A responder suggested that the opinion of individuals with ASD with regard to the services they have received should be considered when evaluating such programs.

A responder supported more research that compared the different existing educational methodologies and tools that are used with children with autism.

A responder encouraged more studies on inclusion, including impediments to success.

A responder indicated that the need for interventions to improve adaptive functioning and quality of life is not emphasized enough in the current Autism Research Matrix.

A responder noted that research on educational strategies and services to enhance the well-being of the parents of autistic individuals is missing from the Autism Research Matrix.

Other

Several individuals with ASD and their family members requested that scientists refrain from calling autism a "disease". The point was made that other developmental disabilities and cognitive differences (such as cerebral palsy and mental retardation) are not referred to as diseases. Similarly, a document signed by many individuals asked for a shift from thinking about autism from a "deficit" model to a model that recognizes neurological differences and attempts to empirically understand strengths and competencies of individuals with autism.

There were requests to shift the emphasis from prevention and cure of autism, which is perceived as devaluing of individuals with ASD, to research designed to identify cognitive strengths and optimize adaptation/functioning.
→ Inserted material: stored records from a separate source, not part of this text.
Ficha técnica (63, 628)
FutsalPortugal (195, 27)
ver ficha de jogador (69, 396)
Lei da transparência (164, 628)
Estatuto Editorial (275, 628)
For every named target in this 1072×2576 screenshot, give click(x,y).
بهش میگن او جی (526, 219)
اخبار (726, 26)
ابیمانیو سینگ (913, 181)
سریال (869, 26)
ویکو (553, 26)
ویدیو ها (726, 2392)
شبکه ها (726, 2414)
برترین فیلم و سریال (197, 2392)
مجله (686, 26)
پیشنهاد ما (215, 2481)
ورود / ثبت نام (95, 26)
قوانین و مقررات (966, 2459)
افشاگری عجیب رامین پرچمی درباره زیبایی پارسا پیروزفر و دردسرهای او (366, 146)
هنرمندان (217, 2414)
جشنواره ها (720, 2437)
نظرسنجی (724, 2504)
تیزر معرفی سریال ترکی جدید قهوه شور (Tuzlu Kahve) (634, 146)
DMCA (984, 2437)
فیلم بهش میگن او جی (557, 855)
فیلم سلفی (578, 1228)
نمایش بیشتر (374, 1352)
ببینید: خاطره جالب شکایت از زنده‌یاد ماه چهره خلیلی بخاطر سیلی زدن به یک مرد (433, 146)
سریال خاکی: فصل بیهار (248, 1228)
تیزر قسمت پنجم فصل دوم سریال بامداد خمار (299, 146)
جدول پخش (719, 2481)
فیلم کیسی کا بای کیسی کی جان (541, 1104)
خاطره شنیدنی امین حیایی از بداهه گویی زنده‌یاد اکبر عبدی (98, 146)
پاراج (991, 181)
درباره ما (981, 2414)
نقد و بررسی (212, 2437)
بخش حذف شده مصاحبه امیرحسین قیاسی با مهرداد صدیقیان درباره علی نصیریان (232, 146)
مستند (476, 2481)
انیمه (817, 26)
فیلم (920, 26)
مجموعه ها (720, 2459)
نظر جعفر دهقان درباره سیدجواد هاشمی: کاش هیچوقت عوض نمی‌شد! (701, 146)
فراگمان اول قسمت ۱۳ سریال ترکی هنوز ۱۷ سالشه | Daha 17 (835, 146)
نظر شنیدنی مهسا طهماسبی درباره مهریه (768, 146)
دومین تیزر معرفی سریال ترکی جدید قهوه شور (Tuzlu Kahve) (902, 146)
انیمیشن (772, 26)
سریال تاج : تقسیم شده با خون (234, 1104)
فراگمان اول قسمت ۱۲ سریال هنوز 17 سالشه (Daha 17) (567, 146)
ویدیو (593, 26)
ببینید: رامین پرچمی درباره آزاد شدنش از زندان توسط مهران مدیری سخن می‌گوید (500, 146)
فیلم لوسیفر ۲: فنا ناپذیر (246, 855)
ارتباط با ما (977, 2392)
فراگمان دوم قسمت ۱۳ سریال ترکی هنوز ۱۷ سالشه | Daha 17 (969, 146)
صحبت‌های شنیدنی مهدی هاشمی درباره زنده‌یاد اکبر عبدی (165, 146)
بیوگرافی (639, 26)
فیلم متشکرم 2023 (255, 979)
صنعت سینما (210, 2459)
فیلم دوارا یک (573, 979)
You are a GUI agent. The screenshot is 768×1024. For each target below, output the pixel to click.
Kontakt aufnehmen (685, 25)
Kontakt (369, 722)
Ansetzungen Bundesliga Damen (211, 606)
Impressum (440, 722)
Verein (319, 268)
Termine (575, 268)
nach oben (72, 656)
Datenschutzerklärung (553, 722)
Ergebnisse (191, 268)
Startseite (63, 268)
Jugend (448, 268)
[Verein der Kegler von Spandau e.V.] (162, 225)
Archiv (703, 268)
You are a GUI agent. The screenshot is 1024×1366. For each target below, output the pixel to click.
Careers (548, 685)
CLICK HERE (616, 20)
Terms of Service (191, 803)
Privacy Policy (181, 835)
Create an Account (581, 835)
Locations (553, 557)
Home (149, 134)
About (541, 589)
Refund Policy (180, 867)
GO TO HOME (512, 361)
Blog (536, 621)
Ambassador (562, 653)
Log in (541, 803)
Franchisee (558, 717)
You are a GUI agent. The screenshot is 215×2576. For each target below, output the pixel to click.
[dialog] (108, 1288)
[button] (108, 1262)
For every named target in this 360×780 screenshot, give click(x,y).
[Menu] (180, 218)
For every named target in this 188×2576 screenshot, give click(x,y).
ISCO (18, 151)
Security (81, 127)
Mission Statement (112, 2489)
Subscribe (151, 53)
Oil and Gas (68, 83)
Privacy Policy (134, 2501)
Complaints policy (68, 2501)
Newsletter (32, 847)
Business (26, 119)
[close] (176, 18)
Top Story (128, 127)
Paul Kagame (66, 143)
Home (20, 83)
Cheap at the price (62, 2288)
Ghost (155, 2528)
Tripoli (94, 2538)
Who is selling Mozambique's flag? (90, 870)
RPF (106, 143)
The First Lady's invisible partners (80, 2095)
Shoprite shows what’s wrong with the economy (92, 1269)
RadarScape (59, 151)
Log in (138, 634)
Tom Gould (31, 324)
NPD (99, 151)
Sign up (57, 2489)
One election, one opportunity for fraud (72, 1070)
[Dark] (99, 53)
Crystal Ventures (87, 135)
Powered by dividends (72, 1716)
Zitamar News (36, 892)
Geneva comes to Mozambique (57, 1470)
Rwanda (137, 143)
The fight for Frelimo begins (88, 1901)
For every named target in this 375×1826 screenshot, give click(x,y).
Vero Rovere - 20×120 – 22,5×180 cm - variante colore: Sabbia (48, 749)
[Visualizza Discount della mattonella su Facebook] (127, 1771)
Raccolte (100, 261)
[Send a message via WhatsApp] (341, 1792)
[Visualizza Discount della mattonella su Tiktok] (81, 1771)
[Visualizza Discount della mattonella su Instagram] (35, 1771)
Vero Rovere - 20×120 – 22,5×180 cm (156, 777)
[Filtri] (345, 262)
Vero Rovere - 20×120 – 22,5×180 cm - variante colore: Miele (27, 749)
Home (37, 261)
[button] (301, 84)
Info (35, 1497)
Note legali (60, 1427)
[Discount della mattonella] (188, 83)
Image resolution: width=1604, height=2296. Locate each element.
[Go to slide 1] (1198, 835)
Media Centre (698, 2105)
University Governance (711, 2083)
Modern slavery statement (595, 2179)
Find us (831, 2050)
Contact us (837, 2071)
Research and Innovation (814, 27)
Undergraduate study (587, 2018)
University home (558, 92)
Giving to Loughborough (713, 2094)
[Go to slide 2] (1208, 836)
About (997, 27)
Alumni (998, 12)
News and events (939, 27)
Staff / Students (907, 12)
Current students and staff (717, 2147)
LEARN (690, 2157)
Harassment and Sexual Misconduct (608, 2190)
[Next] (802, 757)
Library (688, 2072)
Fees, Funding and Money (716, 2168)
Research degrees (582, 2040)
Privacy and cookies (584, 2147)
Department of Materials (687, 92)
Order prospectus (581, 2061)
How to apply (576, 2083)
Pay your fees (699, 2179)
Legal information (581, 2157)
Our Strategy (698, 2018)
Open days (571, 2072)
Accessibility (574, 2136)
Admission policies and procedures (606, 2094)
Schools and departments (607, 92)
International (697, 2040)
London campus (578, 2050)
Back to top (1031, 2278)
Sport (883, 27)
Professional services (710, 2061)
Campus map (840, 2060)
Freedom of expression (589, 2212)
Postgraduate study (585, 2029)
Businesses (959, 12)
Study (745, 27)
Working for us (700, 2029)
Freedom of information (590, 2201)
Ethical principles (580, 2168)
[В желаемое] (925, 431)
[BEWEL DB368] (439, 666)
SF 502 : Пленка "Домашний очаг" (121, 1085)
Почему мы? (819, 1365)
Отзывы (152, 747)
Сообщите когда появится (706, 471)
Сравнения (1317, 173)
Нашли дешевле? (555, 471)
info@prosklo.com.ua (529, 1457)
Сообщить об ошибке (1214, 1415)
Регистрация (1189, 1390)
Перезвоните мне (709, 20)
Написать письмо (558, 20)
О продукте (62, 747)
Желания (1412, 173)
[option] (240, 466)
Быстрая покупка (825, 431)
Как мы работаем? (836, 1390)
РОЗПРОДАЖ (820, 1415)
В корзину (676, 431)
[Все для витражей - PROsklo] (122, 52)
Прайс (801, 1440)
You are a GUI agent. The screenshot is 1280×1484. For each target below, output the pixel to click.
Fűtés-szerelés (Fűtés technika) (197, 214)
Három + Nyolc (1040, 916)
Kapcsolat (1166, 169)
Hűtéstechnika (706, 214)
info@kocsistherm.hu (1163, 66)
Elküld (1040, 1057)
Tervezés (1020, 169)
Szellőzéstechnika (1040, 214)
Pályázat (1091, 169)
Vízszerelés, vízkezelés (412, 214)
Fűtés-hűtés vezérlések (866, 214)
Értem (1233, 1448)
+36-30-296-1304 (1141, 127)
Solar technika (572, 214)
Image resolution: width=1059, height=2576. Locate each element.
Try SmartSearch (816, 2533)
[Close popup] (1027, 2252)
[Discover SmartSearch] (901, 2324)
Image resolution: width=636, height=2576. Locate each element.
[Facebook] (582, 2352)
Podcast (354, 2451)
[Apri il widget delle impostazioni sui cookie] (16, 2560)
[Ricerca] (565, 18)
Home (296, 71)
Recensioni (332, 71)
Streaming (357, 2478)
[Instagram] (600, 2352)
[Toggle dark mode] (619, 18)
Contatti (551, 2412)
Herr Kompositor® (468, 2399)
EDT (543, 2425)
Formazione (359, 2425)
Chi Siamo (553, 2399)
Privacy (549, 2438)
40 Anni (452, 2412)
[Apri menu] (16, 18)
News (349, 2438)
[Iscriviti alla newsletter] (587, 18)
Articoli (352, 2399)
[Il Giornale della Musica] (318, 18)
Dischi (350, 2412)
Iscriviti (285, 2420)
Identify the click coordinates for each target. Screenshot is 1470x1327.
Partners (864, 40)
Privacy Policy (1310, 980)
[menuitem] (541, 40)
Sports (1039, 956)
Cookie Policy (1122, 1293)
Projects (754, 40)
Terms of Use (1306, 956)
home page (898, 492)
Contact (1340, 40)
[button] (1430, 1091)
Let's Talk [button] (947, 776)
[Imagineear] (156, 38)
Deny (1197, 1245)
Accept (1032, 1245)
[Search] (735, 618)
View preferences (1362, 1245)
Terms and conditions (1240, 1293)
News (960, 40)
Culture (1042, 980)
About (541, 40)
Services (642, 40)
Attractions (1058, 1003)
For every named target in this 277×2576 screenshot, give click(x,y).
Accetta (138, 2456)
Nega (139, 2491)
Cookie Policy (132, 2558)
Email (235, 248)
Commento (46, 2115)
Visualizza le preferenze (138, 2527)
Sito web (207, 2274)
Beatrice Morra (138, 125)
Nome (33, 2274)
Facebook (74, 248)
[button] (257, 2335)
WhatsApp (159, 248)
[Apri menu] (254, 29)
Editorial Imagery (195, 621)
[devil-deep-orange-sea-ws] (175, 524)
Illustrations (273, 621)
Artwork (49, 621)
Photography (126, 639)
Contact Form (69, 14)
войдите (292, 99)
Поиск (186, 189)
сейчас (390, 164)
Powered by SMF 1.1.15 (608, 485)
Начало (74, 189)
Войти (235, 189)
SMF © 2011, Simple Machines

A letter from the American Occupational Therapy Association, Inc., pointed out that occupational therapy is often a component of interventions at all ages, and would provide an important perspective in collaborative, multidisciplinary studies. Occupational therapists could contribute to several areas on the Autism Research Matrix, particularly studies on the role of environment, early intervention, the development of screening and assessment tools, school based interventions and services, interventions to improve functioning in late adolescence and adulthood, and development of assessment tools sensitive to treatment effects.

A responder recommended research to examine the overall well-being of individuals with ASD who reside in residential facilities vs. those in home-based environments, including the impact of family on functional outcome.

A responder suggested that autistic individuals be included on the IACC.

A responder indicated that the draft report is fundamentally incoherent.